The objective here is to have a scripting language in which you can conveniently express any of the monoid computations Raph talked about in “rope science”, including word-wrap and the like, and that also provides some kind of evaluation efficiency guarantee. You’d like to be able to compute, for example, that if at character 512 the carriage position was between 110 and 170 pixels, then the word breaks thereafter will be at characters 547, 610, 665, ..., and that at character 1024 the carriage position will be 212; while if it was between 170 and 220, they will be at 542, 604, 665, ... and the carriage position at character 1024 will still be 212. And you’d like to be able to compute that automatically from a word-wrapping script written in a backtracking language with numerical variables.

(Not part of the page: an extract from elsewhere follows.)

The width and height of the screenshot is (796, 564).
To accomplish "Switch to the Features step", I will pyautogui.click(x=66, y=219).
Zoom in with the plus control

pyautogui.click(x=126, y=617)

Parenthesis matching, however, is harder — the case where you want to not just count parentheses, but also blink the matching parenthesis. You need a stack, and the effect of running a paren-matching script over a section of the file will be to pop some set of parens from the stack (possibly requiring them to be of the right type) and push some others. Such functions can still be composed into a monoid tree, of course. (If you want the parenthesis locations to be integer offsets from the beginning of the file, maybe one state variable should be the current offset.)
Bjoern Hoehrmann has been working on an algorithm called “parselov” which compiles a context-free grammar to a finite-state automaton that approximates the CFG using a limited-depth parse stack (one stack item, I think).